Now let's clone a repository (Note: we'll be teaching about Git clone during our introductory tutorials). This tutorial is built in a repository called "preliminary", so let's try cloning that. First, navigate in a browser on your own computer to the repository link here. Next, click on the green "clone or download" button and then copy the url into your clipboard by clicking the copy button:

clone

Now navigate back to your command line in JupyterLab. Type "git clone" and then paste in the url:

terminal-clone

A note about cutting and pasting

Pasting something from your clipboard into the Pangeo terminal requires holding down the "shift" key and right-clicking. This is different from the usual Linux method that only requires a right click.

After issuing the Git clone command you should see something like this:

clone-result

You may also upload files from your local system using the upload button (up-pointing arrow) on the top left of the JupyterHub navigation panel. Similarly, you may download files to your local system by right-clicking the file and selecting download (down-pointing arrow).

Simple, example GitHub/git/local-workspace workflows for getting a tutorial started in your Pangeo instance and working on a group project are provided. The getting started on a tutorial workflow briefly reviews much of the information in this preliminary exercise along with steps for keeping the tutorial updated with the original, master copy. The basic git workflow for a project serves as a reminder of the git workflow for working on a group project while minimizing code conflicts that could result from multiple people making changes to the same files simultaneously.

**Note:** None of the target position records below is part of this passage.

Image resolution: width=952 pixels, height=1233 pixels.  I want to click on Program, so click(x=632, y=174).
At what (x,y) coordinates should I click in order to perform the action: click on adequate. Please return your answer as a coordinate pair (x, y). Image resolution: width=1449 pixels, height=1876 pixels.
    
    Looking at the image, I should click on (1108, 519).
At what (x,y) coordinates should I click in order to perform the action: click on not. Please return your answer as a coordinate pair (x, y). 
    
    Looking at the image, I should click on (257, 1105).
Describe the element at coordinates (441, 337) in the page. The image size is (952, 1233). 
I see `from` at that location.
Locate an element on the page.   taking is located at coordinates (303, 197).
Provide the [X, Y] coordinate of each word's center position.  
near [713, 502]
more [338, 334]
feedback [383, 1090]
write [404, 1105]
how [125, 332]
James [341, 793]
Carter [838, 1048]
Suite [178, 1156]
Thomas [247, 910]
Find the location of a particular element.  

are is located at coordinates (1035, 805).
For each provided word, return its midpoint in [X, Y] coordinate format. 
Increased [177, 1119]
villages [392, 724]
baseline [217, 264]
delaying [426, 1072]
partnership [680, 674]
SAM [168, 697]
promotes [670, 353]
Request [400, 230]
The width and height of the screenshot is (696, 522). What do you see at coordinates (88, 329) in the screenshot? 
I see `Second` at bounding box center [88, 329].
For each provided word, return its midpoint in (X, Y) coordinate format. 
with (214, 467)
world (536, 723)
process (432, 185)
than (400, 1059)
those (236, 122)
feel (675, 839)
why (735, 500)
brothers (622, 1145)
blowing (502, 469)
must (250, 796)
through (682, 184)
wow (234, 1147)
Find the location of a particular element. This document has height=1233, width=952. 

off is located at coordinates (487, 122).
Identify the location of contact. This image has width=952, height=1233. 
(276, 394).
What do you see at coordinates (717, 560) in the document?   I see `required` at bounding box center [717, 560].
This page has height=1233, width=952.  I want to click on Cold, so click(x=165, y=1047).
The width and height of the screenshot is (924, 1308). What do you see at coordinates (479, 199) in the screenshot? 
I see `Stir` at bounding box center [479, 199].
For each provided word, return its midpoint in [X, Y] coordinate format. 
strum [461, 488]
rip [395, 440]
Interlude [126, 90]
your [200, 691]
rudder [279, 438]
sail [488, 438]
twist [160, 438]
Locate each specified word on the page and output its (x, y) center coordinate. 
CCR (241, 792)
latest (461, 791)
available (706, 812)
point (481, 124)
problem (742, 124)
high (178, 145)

How do I end my Pangeo session? Will I lose all of my work?

When you are finished working for the day it is important to explicitly log out of your Pangeo session. The reason for this is it will save us a bit of money! When you keep a session active it uses up AWS resources and keeps a series of virtual machines deployed.

Stopping the server happens automatically when you log out, so navigate to "File -> Log Out" and just click "Log Out"!

hub-control-panel-button

logging out

Logging out will NOT cause any of your work to be lost or deleted. It simply shuts down some resources. It would be equivalent to turning off your desktop computer at the end of the day.